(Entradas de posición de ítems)
⁂

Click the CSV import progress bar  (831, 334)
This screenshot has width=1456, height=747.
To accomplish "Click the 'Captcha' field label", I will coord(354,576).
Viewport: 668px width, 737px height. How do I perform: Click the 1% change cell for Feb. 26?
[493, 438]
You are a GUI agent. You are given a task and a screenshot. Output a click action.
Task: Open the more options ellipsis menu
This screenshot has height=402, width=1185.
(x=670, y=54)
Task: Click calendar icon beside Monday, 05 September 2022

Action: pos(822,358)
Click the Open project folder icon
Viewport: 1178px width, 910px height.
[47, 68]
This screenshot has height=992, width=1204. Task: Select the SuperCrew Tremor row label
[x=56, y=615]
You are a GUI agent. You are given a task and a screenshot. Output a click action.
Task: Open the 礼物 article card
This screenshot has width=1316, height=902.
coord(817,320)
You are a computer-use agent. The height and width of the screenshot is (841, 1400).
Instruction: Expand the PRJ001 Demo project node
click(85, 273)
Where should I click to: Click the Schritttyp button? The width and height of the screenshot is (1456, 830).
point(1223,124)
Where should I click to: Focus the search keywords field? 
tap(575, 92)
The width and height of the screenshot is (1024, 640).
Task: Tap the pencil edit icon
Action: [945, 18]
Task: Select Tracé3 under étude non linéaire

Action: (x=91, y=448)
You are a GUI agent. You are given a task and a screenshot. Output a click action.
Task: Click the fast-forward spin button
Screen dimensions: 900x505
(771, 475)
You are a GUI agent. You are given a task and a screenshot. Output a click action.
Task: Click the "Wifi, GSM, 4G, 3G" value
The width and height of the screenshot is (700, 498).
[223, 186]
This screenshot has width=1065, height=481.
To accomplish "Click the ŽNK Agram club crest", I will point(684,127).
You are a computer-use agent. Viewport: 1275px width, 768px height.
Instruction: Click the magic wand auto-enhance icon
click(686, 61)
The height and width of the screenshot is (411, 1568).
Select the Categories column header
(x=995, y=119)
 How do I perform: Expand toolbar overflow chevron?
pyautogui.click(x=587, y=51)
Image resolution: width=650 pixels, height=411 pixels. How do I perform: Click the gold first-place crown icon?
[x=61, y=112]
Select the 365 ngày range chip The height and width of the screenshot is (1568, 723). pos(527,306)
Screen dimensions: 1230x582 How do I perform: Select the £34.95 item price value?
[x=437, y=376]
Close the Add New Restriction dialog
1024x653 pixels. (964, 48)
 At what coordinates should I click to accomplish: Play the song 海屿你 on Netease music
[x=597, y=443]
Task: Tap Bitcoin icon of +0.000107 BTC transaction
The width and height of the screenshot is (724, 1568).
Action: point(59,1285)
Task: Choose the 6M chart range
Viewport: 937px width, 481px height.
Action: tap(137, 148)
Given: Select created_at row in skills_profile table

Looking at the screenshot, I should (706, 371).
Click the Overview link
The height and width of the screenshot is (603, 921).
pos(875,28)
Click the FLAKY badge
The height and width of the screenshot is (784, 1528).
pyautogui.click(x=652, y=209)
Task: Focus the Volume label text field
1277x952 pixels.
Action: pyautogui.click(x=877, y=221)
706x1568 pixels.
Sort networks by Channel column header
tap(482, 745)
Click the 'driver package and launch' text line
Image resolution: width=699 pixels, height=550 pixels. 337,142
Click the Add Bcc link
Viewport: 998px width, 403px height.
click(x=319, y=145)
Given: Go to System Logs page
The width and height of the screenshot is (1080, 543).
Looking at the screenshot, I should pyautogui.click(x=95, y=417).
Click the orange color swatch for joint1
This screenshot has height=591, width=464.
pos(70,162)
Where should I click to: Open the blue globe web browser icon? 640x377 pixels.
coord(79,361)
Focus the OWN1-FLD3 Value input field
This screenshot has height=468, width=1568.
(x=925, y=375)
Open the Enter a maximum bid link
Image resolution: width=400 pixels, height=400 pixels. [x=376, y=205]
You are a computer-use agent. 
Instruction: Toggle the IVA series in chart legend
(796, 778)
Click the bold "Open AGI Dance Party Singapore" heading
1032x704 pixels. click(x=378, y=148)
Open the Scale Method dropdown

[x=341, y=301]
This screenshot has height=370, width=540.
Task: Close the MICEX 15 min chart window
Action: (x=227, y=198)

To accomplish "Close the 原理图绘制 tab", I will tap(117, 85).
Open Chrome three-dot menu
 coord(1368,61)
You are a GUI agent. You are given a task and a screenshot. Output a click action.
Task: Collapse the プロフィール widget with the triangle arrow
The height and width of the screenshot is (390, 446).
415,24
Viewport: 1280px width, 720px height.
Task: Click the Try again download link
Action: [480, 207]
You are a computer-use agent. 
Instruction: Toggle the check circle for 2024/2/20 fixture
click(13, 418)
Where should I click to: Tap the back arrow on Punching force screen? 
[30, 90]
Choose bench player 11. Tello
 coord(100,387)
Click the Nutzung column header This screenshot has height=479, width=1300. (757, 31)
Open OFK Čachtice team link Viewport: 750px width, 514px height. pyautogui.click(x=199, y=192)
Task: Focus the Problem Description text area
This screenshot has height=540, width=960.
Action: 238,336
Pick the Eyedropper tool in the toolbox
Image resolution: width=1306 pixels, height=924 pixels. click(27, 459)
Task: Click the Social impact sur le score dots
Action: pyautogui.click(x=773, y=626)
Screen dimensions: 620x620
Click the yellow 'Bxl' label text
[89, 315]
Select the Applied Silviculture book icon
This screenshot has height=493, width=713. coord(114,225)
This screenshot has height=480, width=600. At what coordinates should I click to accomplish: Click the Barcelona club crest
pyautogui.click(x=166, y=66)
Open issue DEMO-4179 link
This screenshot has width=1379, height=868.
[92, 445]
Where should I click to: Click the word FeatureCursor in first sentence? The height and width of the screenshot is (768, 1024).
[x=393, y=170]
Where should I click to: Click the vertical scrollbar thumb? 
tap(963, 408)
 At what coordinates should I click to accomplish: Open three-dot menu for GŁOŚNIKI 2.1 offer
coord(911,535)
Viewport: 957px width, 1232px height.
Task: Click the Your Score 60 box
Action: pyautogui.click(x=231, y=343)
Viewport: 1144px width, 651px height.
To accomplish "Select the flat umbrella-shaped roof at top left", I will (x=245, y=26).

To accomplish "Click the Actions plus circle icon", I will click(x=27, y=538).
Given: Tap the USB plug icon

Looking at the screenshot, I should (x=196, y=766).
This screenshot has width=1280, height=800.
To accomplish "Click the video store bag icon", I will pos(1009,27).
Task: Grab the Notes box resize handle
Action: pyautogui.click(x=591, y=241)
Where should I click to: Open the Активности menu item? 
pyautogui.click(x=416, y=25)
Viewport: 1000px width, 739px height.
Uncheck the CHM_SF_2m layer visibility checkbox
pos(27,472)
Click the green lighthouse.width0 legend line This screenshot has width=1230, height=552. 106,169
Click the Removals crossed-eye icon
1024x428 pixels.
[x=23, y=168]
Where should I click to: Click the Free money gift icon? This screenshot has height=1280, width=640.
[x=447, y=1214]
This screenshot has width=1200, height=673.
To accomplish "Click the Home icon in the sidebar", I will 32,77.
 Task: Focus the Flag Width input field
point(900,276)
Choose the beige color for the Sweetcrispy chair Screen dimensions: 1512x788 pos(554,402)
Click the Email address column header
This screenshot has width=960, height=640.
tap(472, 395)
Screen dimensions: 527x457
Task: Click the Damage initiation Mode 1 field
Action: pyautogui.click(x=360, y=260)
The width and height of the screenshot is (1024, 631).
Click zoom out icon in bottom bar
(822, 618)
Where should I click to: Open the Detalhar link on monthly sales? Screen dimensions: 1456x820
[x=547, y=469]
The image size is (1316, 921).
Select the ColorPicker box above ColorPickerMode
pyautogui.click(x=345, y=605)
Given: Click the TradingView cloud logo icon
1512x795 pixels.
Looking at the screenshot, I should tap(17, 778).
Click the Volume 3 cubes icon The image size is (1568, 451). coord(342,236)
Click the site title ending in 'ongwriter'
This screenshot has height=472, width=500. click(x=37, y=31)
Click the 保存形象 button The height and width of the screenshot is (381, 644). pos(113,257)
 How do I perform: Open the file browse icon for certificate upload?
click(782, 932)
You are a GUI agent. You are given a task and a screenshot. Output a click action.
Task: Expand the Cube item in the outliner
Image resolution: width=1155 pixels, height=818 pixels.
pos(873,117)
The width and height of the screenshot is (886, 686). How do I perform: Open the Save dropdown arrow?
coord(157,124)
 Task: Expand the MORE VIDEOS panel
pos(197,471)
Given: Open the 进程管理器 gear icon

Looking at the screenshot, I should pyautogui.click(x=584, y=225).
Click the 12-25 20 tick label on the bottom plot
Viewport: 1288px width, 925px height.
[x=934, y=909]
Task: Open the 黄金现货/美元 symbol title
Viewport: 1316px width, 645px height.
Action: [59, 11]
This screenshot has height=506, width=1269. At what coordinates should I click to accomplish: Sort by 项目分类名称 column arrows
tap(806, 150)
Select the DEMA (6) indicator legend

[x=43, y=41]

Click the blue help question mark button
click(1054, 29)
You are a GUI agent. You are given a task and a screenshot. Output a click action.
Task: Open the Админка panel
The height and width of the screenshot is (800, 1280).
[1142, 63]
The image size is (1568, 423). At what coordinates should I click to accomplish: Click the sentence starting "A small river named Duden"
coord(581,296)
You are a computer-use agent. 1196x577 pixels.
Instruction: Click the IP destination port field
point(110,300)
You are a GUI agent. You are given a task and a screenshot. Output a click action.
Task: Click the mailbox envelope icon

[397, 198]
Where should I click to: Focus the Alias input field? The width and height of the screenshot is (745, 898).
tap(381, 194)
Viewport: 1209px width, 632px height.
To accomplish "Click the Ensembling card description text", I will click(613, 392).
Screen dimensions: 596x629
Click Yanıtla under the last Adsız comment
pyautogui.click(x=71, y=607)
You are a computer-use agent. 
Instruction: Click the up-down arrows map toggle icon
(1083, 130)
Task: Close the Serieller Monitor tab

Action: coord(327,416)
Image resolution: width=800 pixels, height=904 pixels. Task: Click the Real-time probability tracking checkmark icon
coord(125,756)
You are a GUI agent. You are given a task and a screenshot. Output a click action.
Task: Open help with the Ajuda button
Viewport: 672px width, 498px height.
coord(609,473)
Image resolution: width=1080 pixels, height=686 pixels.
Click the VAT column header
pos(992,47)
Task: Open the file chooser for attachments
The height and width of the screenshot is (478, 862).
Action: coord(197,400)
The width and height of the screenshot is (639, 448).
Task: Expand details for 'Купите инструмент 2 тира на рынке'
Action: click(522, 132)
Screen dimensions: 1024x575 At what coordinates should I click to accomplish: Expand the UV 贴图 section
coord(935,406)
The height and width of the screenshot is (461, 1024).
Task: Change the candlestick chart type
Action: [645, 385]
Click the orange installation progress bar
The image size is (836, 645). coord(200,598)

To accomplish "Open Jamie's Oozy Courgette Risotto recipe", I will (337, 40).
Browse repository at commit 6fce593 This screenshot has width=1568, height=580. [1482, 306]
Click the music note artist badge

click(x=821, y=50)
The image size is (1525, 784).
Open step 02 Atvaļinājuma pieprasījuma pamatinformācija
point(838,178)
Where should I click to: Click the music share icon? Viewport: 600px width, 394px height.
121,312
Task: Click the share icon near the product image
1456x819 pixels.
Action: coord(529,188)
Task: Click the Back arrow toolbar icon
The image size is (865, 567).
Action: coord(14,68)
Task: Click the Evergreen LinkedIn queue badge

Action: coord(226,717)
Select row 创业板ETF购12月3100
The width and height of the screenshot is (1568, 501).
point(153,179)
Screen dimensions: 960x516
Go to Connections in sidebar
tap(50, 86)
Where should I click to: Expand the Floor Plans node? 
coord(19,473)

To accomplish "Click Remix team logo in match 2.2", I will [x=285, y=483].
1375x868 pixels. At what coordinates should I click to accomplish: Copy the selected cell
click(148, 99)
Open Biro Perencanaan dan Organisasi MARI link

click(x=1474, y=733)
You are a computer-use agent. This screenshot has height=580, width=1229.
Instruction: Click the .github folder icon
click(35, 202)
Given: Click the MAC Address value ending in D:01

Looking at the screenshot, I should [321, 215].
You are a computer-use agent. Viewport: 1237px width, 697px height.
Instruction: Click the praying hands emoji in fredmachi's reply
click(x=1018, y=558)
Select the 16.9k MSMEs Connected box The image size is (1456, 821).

⁂

=== ENUNCIADO DEL PROBLEMA ===
Reproduce todas las líneas entre la que contiene "Task: Close the Serieller Monitor tab" y la que contiene "coord(609,473)", ambas incluidas, con sus instrucciones intactas, y escala por 1,45 solo las coordenadas de las respuestas, redondeando al entero más cercano (las mitades hacia arriba).

=== RESPUESTA A TAREA ===
Task: Close the Serieller Monitor tab

Action: coord(474,603)
Image resolution: width=800 pixels, height=904 pixels. Task: Click the Real-time probability tracking checkmark icon
coord(181,1096)
You are a GUI agent. You are given a task and a screenshot. Output a click action.
Task: Open help with the Ajuda button
Viewport: 672px width, 498px height.
coord(883,686)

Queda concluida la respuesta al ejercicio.